→ **Exercise details**: Print what the records say exactly, and omit the pictures.

→ **Data in this exercise**:

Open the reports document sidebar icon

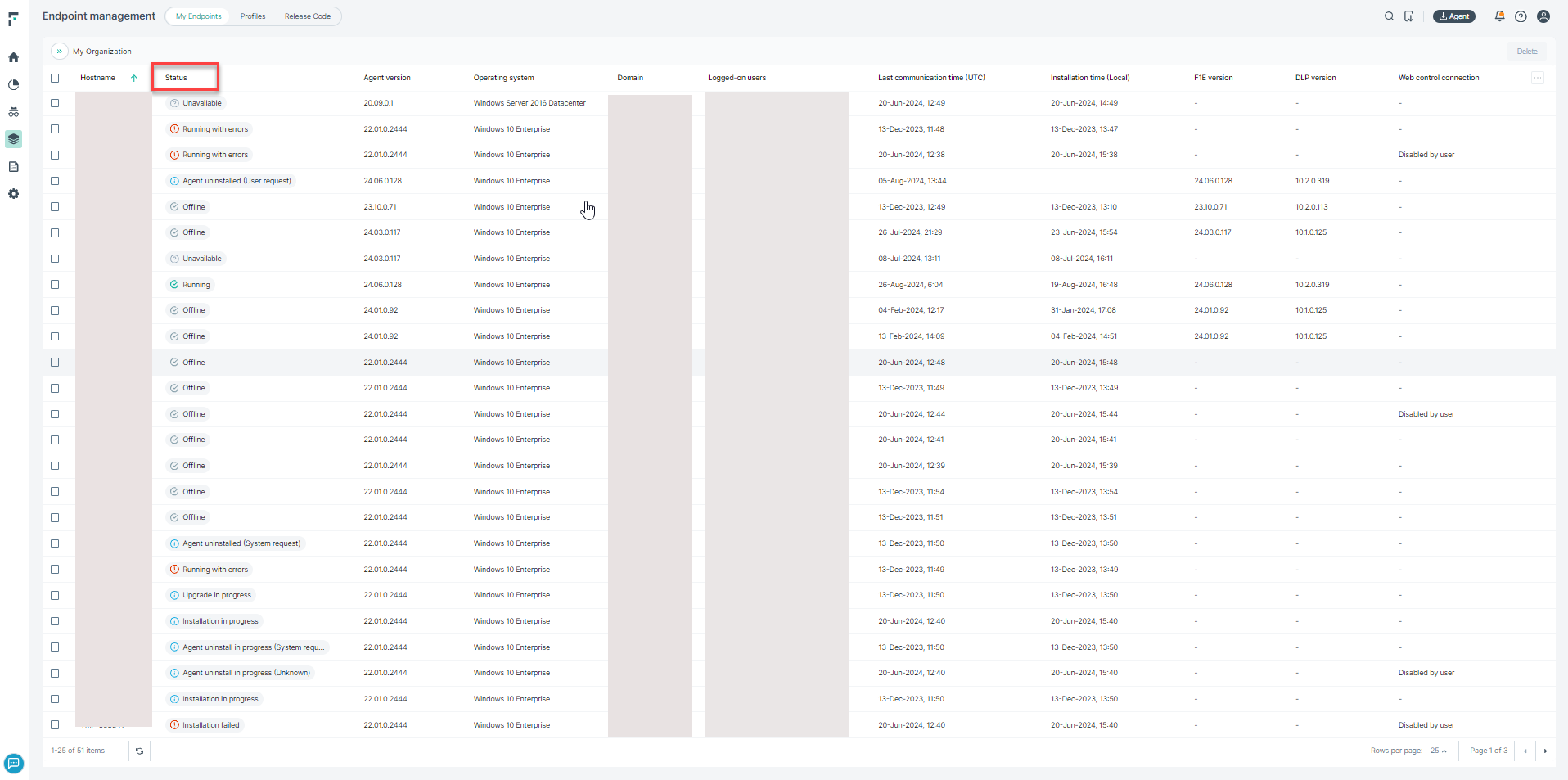tap(13, 166)
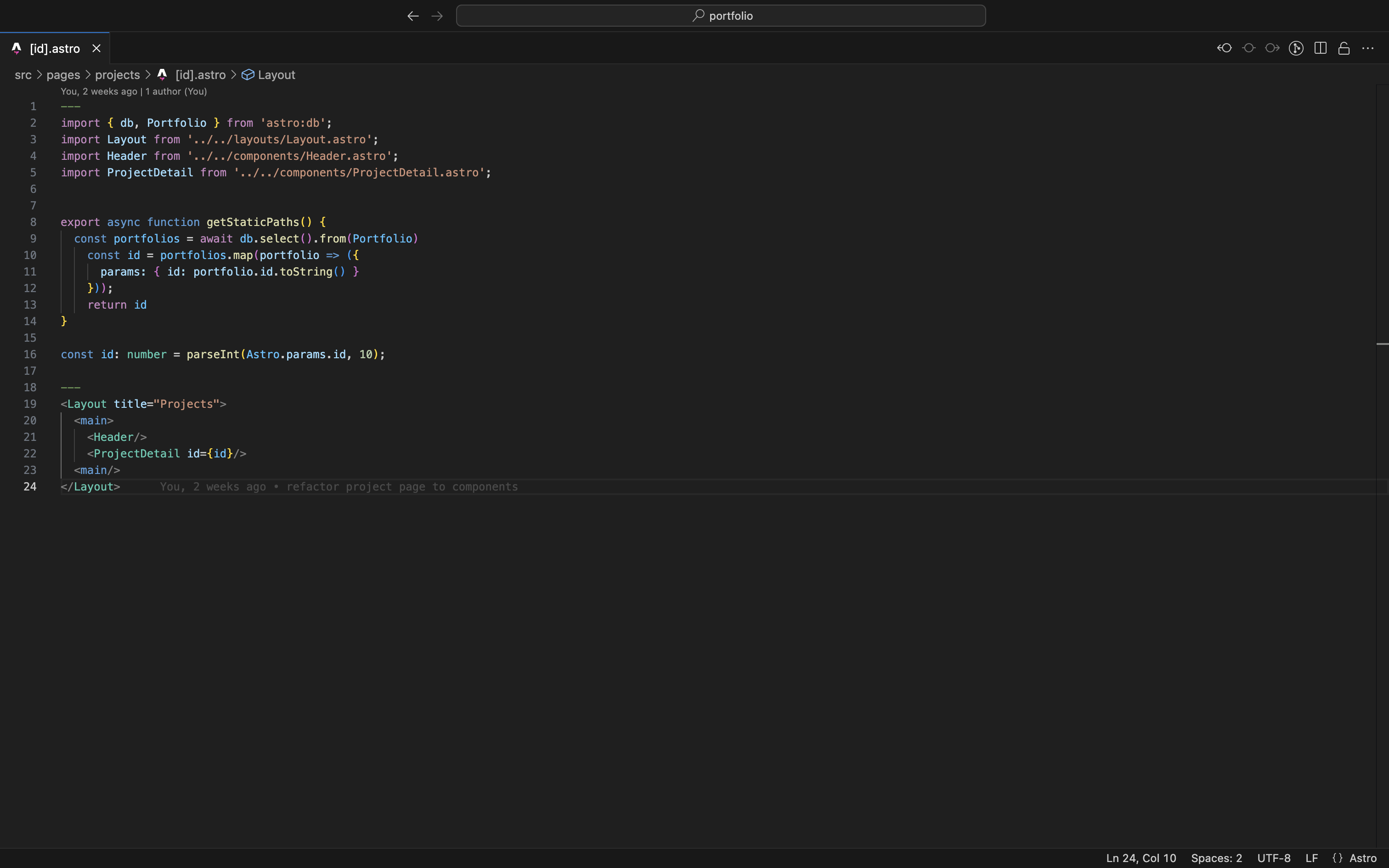Open blame entry 'refactor project page to components'

pos(339,486)
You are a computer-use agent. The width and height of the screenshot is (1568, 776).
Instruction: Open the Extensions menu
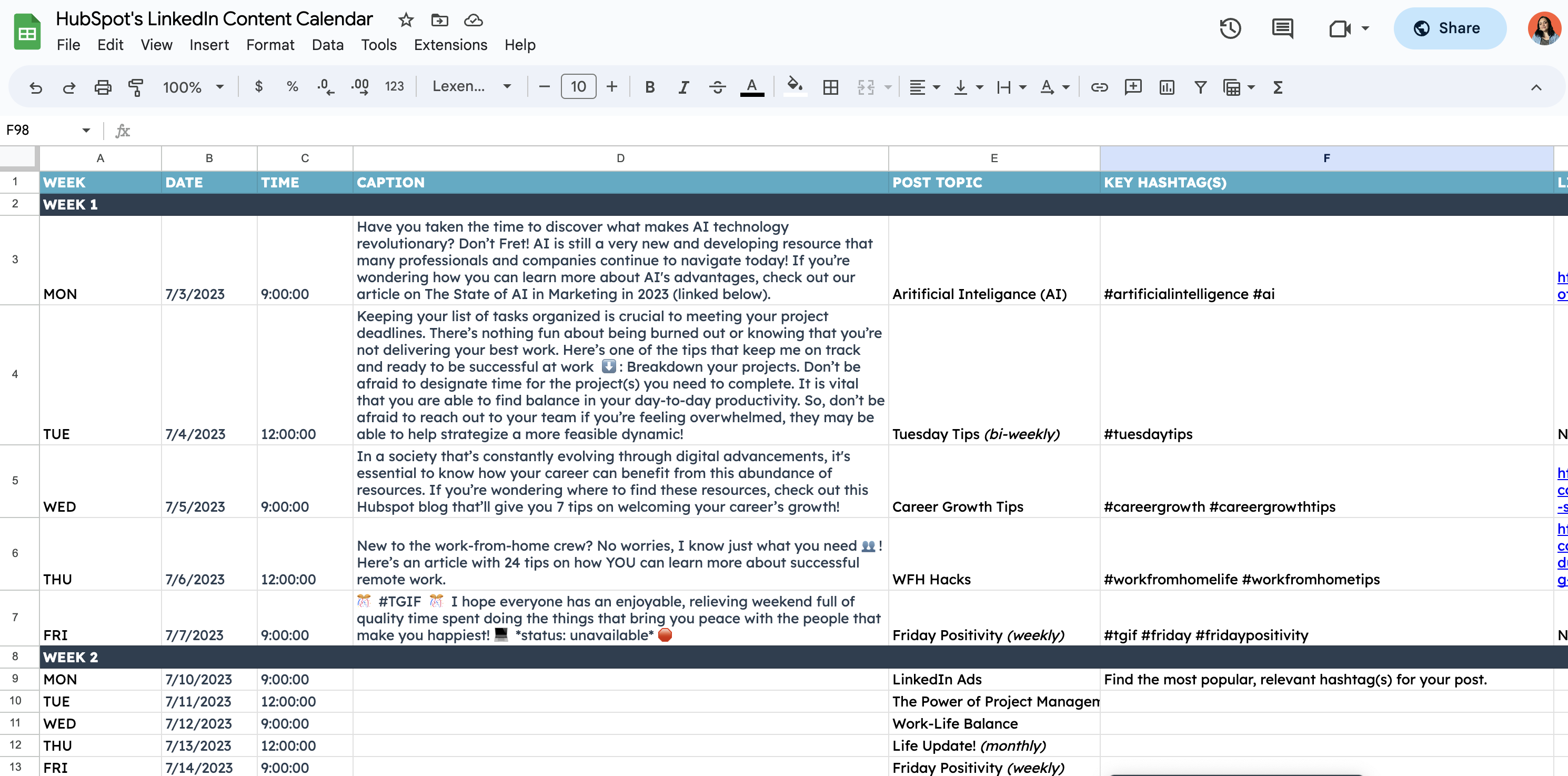[450, 44]
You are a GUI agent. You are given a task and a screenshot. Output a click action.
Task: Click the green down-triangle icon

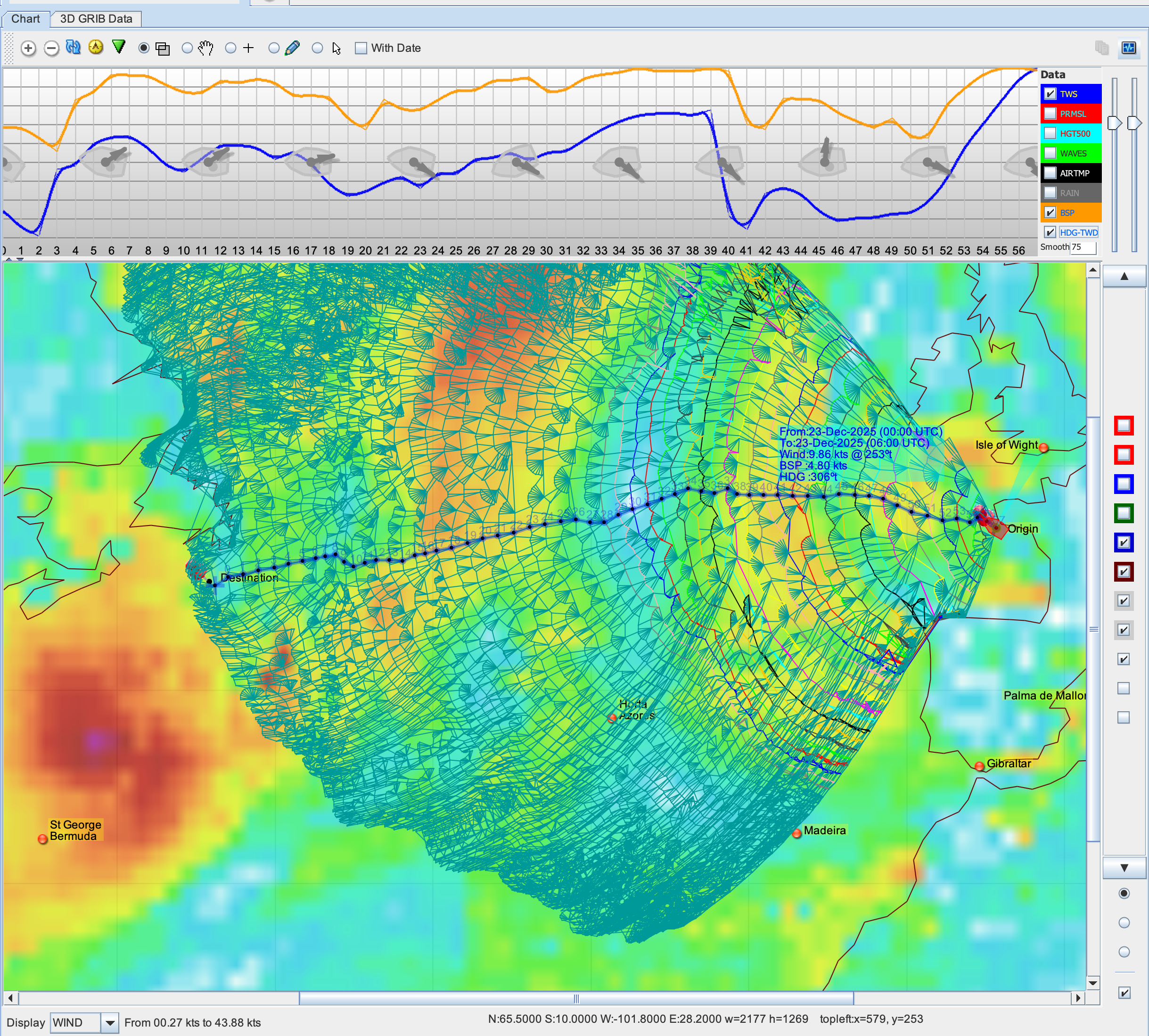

→ **Task output**:
Open the reports document sidebar icon

tap(13, 166)
Open blame entry 'refactor project page to components'

pos(339,486)
You are a computer-use agent. The width and height of the screenshot is (1568, 776).
Instruction: Open the Extensions menu
[450, 44]
You are a GUI agent. You are given a task and a screenshot. Output a click action.
Task: Click the green down-triangle icon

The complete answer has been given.